**EXERCISE AIM**
Pick every line out of the entries below that holds the string "Academic", and report them.
= = = =
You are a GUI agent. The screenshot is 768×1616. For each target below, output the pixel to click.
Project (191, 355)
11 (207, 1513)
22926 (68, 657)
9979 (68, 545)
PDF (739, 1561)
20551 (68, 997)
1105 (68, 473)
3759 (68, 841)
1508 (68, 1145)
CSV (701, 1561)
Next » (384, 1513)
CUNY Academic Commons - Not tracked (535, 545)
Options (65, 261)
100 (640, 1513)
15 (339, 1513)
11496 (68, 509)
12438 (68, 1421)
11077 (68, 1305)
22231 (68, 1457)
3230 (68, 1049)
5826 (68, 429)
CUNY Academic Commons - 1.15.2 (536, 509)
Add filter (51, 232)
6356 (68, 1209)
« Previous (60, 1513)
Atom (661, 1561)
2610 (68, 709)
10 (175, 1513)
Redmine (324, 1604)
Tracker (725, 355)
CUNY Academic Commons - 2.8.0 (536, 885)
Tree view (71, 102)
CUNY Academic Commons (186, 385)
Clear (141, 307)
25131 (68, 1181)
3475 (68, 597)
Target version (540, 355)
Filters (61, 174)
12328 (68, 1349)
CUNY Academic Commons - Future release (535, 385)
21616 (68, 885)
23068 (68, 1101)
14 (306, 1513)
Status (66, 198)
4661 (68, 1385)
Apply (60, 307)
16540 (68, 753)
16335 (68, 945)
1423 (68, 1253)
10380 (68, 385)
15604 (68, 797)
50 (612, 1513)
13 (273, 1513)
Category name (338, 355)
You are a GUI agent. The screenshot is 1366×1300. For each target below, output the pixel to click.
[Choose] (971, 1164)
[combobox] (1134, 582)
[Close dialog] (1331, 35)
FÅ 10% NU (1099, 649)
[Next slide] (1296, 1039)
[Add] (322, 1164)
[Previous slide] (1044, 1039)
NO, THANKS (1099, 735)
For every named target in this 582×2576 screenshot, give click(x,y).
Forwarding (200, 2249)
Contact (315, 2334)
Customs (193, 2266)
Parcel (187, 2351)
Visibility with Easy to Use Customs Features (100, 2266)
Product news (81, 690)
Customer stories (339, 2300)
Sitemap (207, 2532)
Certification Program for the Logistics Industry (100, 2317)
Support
= = = =
**EXERCISE SOLUTION**
CUNY Academic Commons - Not tracked (535, 545)
CUNY Academic Commons - 1.15.2 (536, 509)
CUNY Academic Commons - 2.8.0 (536, 885)
CUNY Academic Commons (186, 385)
CUNY Academic Commons - Future release (535, 385)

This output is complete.